= CONSIGNE 1 =
Dans l'article sur la Banque africaine de l'énergie, qui a été désigné secrétaire général pour 2026-2028 ?
= CONSIGNE 2 =
Rédige la suite de l'article sur la Banque africaine de l'énergie, en partant de sa dernière phrase.

= TEXTE AFFICHÉ =

"""

Une Banque africaine de l’énergie bientôt opérationnelle
Dans son discours d’ouverture, Bruno Jean-Richard Itoua a rappelé que 70 % des 500 millions de dollars nécessaires au capital initial de la Banque africaine de l’énergie sont déjà mobilisés. « Le bâtiment est achevé à plus de 90 % ; le décollage effectif interviendra avant fin d’année », a-t-il assuré.
Le projet, lancé en 2018, vise à financer des infrastructures régionales, des raffineries vertes aux réseaux d’hydrogène, pour réduire la fuite des capitaux et accélérer la valeur ajoutée locale. Plusieurs pays, dont l’Algérie et le Nigeria, ont déjà confirmé leur participation au tour de table.
De source proche du secrétariat, les premiers projets éligibles pourraient être présentés dès le premier trimestre 2026. Les observateurs y voient un signal de confiance pour un secteur confronté aux fluctuations du baril, mais aussi aux attentes croissantes en matière de développement durable.
Un mandat salué pour le secrétariat sortant
Le secrétaire général sortant, le Nigérian Dr Omar Farouk Ibrahim, achève un mandat entamé en 2020, marqué par la pandémie de Covid-19. « Nous avons rendu à l’Appo sa crédibilité internationale », a-t-il souligné, évoquant la présence plus soutenue de l’organisation dans les grands forums.
Son bilan positif a été unanimement salué par les ministres. Bienvenu Essé Kouamé, rapporteur du Conseil exécutif, a insisté sur « la nécessité de placer l’intérêt collectif au-dessus des considérations nationales », mot d’ordre selon lui partagé par l’ensemble des treize États membres durant cette séquence brazzavilloise.
Dans la foulée, l’Algérien Farid Ghezali a été désigné secrétaire général pour 2026-2028. Économiste de formation, ancien cadre de Sonatrach, il promet de poursuivre la réforme institutionnelle et de « consolider l’articulation entre hydrocarbures et énergies nouvelles sans sacrifier l’emploi ».
Le Congo consolide sa diplomatie pétrolière
Le choix de Kintélé n’est pas anodin. Avec son complexe ultramoderne et sa proximité immédiate de l’aéroport Maya-Maya, la localité devient un hub de la diplomatie économique congolaise. La tenue couplée des réunions statutaires et du Salon africain sur le contenu local l’a rappelé.

"""

= DONNÉES ENREGISTRÉES =

"""

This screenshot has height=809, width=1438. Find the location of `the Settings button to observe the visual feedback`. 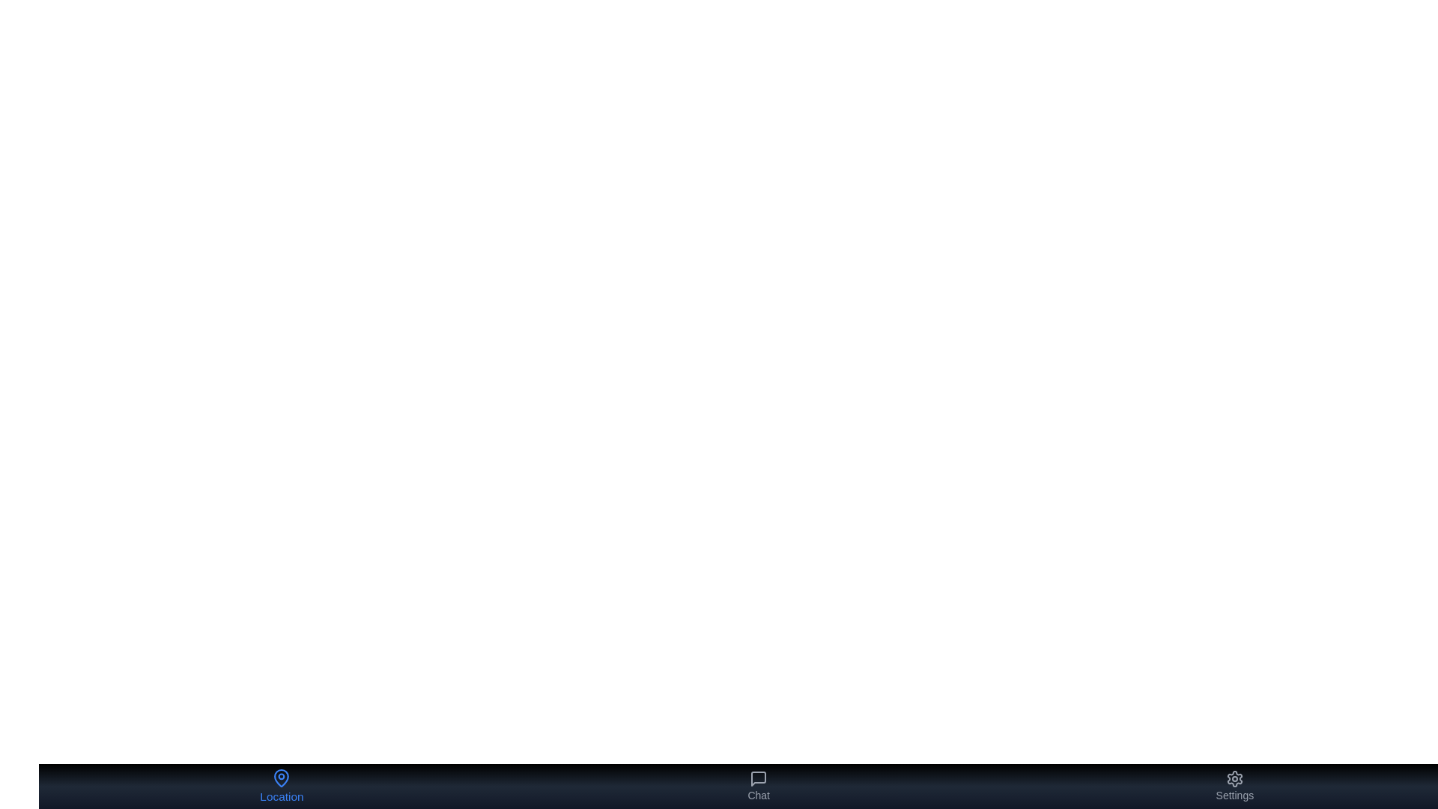

the Settings button to observe the visual feedback is located at coordinates (1235, 785).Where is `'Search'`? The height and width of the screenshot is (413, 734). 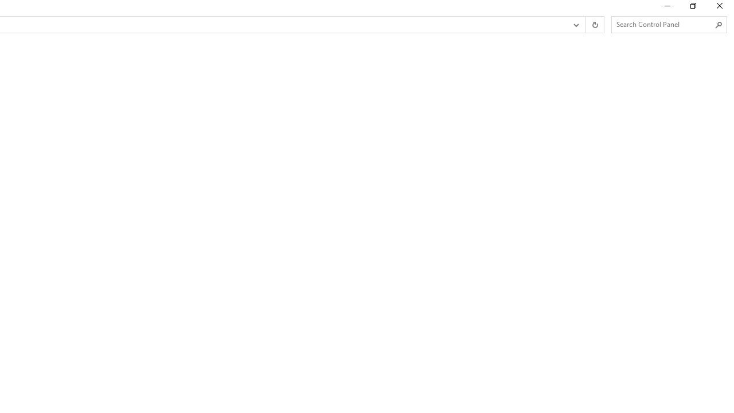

"""

= VOTRE RÉPONSE 1 =
L'Algérien Farid Ghezali.

= VOTRE RÉPONSE 2 =
Du 4 au 7 novembre, le Cecla 2025 a rassemblé industriels, start-up et universités autour d’innovations destinées à augmenter la part des entreprises africaines dans la chaîne de valeur pétrolière. Les ateliers très suivis sur la formation ont mis en lumière l’expertise congolaise grandissante.
Pour le ministre congolais, ces rencontres constituent « un jalon de plus dans la quête d’une souveraineté énergétique partagée et inclusive ». Plusieurs conventions de coopération ont d’ailleurs été signées en marge du salon, notamment dans la maintenance des pipelines et la certification des compétences locales.
Les experts voient dans ce double événement la confirmation de l’influence grandissante du Congo-Brazzaville sur la scène énergétique africaine. Le pays, quatrième producteur subsaharien de brut, multiplie depuis deux ans des initiatives visant à diversifier l’amont pétrolier et à préparer l’après-pétrole.
Pour Mamadou Sangafowa-Coulibaly, la feuille de route 2026 passera par une montée en puissance du contenu local et une meilleure intégration des énergies renouvelables. « L’Afrique doit transformer son pétrole chez elle et investir les recettes dans le solaire, l’éolien et l’hydrogène », a-t-il précisé.
Le nouveau président entend également renforcer la coopération avec l’Organisation des pays exportateurs de pétrole et les institutions climatiques, afin de positionner l’Appo comme pont entre exigences environnementales et réalités de développement. Un exercice d’équilibriste que les délégations jugent indispensable.
En refermant les portes du Centre de conférences, les participants se sont donné rendez-vous l’an prochain à Abidjan. D’ici là, le secrétariat promet de publier un rapport d’étape dès janvier. Les capitales pétrolières suivront de près une dynamique qui, toutes le disent, vient de prendre une nouvelle accélération.